Molecular Brain volume 13, Article number: 24 (2020) Cite this article


A reproducibility crisis is a situation where many scientific studies cannot be reproduced. Inappropriate practices of science, such as HARKing, p-hacking, and selective reporting of positive results, have been suggested as causes of irreproducibility. In this editorial, I propose that a lack of raw data or data fabrication is another possible cause of irreproducibility.

As an Editor-in-Chief of Molecular Brain, I have handled 180 manuscripts since early 2017 and have made 41 editorial decisions categorized as “Revise before review,” requesting that the authors provide raw data. Surprisingly, among those 41 manuscripts, 21 were withdrawn without providing raw data, indicating that requiring raw data drove away more than half of the manuscripts. I rejected 19 out of the remaining 20 manuscripts because of insufficient raw data.

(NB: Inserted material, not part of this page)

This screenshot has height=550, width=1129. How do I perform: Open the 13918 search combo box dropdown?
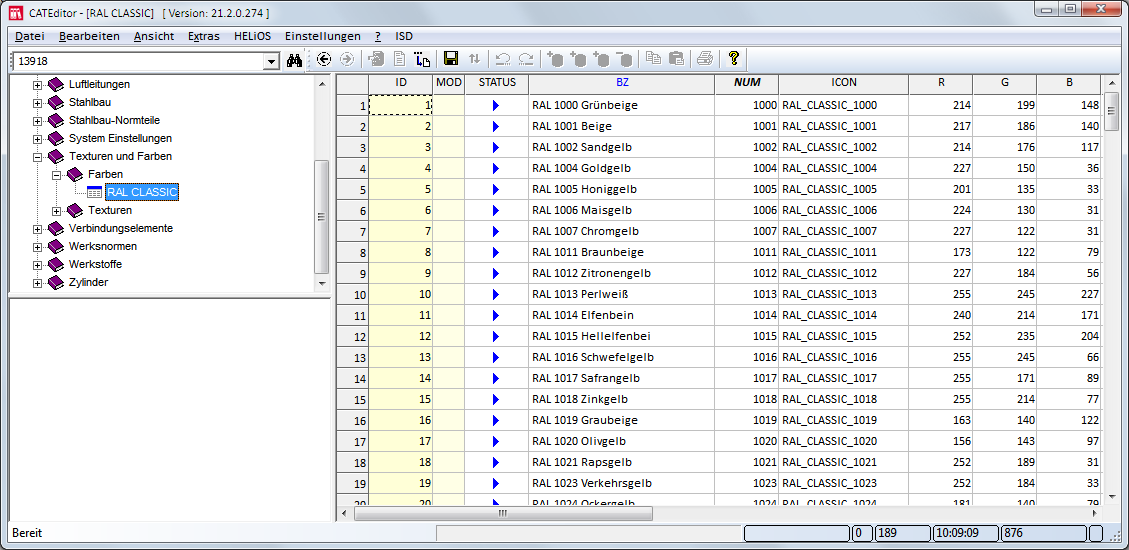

Thus, more than 97% of the 41 manuscripts did not present the raw data supporting their results when requested by an editor, suggesting a possibility that the raw data did not exist from the beginning, at least in some portions of these cases.

Considering that any scientific study should be based on raw data, and that data storage space should no longer be a challenge, journals, in principle, should try to have their authors publicize raw data in a public database or journal site upon the publication of the paper to increase reproducibility of the published results and to increase public trust in science.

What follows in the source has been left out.